++++ RECORDED DATA ++++
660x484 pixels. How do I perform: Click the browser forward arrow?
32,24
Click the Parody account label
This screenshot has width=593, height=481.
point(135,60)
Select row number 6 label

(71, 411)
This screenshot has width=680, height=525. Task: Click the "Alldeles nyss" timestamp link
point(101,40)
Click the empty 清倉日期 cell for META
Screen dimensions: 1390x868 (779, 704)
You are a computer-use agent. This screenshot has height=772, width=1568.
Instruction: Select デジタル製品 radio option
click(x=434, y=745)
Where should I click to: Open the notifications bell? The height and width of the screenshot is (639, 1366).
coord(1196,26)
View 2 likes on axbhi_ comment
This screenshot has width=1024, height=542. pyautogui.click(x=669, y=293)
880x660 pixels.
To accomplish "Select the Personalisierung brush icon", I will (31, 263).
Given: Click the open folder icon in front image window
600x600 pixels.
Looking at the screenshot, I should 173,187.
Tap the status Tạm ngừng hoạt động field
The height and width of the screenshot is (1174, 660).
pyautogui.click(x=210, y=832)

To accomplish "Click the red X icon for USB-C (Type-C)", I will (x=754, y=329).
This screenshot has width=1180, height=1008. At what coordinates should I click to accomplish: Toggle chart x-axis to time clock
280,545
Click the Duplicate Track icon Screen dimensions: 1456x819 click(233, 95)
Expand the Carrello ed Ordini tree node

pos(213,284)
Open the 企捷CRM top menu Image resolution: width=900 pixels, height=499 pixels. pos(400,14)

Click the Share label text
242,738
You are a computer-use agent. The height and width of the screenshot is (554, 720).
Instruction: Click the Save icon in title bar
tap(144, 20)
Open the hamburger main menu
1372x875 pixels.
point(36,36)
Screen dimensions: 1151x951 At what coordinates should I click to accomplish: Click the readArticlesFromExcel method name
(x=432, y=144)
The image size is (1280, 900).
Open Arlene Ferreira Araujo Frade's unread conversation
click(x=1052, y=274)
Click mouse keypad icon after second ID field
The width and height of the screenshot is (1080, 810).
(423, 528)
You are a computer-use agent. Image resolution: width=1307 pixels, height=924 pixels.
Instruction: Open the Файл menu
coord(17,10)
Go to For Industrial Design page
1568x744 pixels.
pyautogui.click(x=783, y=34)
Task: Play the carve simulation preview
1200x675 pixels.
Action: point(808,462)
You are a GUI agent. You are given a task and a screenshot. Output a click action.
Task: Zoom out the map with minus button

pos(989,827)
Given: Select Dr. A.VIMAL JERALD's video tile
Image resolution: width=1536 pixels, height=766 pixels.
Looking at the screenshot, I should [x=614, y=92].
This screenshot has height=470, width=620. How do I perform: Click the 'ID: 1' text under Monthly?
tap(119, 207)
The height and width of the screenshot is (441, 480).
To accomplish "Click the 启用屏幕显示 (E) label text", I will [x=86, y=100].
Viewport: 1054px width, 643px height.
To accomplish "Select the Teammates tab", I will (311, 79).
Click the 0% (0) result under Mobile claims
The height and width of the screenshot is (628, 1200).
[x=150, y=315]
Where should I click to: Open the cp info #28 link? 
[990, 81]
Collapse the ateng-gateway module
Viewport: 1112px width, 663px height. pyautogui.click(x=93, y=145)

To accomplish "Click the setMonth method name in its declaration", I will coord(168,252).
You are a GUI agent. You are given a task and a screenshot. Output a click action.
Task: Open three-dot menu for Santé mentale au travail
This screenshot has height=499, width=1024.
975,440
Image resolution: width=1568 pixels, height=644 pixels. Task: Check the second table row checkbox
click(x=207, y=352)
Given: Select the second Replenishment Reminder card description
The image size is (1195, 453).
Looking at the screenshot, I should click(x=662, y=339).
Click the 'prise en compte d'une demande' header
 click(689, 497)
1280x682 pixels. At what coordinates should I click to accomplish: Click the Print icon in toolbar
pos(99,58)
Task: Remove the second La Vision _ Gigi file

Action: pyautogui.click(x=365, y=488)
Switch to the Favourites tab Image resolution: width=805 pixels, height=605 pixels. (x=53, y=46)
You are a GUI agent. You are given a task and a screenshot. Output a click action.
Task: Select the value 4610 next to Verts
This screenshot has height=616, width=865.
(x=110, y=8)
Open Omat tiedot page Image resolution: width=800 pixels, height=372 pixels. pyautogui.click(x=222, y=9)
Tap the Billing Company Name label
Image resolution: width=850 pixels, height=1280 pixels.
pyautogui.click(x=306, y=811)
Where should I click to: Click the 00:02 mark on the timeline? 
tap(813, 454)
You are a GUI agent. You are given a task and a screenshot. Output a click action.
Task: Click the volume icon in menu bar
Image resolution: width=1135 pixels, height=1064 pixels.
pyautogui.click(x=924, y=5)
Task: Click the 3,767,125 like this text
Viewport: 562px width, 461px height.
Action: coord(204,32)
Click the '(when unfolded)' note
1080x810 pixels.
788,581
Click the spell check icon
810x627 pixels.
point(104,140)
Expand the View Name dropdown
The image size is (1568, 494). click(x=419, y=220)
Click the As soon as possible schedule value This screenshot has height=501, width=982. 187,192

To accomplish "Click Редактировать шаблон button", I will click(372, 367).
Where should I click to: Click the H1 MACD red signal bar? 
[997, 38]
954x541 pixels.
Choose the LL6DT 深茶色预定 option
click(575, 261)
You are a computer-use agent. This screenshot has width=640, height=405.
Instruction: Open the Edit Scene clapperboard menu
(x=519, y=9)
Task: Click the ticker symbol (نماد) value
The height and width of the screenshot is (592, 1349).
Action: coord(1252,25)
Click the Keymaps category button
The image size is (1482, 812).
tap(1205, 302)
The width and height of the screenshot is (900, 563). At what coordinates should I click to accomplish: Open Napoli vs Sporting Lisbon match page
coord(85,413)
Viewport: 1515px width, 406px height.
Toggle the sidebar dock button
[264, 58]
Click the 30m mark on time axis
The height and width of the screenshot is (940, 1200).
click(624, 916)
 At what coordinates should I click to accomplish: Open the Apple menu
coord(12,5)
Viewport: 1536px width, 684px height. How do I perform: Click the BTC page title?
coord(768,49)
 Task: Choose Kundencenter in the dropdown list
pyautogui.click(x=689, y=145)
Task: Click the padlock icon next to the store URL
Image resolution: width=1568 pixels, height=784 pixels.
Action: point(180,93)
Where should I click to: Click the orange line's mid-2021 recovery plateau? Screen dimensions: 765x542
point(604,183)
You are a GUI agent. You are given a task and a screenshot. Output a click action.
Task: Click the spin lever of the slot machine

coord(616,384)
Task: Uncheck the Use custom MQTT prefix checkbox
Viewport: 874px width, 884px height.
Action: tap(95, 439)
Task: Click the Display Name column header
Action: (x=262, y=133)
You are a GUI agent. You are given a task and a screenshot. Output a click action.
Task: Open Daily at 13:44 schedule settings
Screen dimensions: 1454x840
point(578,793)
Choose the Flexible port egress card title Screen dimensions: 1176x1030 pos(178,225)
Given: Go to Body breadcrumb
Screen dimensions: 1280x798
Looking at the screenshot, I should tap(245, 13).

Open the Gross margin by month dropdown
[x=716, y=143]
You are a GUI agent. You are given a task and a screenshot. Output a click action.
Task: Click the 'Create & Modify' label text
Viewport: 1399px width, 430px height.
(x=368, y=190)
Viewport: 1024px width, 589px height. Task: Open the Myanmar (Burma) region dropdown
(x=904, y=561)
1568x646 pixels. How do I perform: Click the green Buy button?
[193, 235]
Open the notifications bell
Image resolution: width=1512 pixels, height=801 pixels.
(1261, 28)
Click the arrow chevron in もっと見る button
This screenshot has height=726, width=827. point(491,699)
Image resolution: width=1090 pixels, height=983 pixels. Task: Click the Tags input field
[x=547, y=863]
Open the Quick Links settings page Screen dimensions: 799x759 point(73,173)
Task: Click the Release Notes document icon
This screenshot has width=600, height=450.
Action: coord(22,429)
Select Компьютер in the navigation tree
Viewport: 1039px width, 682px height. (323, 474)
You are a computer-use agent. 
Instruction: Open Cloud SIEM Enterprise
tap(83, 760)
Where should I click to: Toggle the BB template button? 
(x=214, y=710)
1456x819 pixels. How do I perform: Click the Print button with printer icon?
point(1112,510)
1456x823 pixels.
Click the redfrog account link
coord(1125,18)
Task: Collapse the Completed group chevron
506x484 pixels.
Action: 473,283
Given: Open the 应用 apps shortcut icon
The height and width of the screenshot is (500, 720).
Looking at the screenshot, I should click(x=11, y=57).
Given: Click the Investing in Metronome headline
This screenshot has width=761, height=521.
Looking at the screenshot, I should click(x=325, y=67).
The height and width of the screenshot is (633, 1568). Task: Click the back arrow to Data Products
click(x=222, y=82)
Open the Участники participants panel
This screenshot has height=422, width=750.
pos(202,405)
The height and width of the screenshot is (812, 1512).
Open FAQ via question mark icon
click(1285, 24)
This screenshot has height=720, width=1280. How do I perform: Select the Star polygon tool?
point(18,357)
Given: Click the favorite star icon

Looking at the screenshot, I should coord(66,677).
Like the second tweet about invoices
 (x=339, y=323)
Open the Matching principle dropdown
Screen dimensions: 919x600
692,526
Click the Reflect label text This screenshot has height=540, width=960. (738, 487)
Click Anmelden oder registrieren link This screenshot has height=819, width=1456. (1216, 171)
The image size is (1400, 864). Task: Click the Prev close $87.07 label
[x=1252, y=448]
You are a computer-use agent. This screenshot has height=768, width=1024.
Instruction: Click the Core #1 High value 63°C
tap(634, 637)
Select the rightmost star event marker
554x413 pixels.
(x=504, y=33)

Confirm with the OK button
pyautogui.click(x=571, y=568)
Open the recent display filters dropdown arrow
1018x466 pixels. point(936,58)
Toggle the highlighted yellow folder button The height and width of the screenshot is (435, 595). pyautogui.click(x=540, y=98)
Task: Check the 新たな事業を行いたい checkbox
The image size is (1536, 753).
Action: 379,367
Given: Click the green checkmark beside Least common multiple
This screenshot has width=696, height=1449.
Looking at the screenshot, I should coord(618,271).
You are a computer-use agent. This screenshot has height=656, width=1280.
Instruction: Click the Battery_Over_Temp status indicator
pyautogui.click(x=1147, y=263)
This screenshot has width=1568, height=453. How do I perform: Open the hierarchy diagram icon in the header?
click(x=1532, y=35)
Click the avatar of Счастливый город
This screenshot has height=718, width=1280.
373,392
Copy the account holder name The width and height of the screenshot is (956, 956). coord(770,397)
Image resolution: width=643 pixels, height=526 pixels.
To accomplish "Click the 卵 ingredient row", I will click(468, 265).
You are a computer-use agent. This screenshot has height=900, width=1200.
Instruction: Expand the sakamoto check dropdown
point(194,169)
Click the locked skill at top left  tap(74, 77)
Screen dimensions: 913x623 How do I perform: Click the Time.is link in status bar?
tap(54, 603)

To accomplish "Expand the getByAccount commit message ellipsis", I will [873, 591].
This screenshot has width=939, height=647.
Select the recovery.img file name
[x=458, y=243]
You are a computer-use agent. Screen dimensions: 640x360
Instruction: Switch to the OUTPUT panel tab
++++
→ TASK DESCRIPTION:
Output the records from the line containing "Click the As" through the line containing "click(575, 261)", inclusive, as a JSON list of strings with one string per line, omitting blank lines.

→ SOLUTION FOR THIS TASK:
[
  "Click the As soon as possible schedule value This screenshot has height=501, width=982. 187,192",
  "To accomplish \"Click Редактировать шаблон button\", I will click(372, 367).",
  "Where should I click to: Click the H1 MACD red signal bar? ",
  "[997, 38]",
  "954x541 pixels.",
  "Choose the LL6DT 深茶色预定 option",
  "click(575, 261)"
]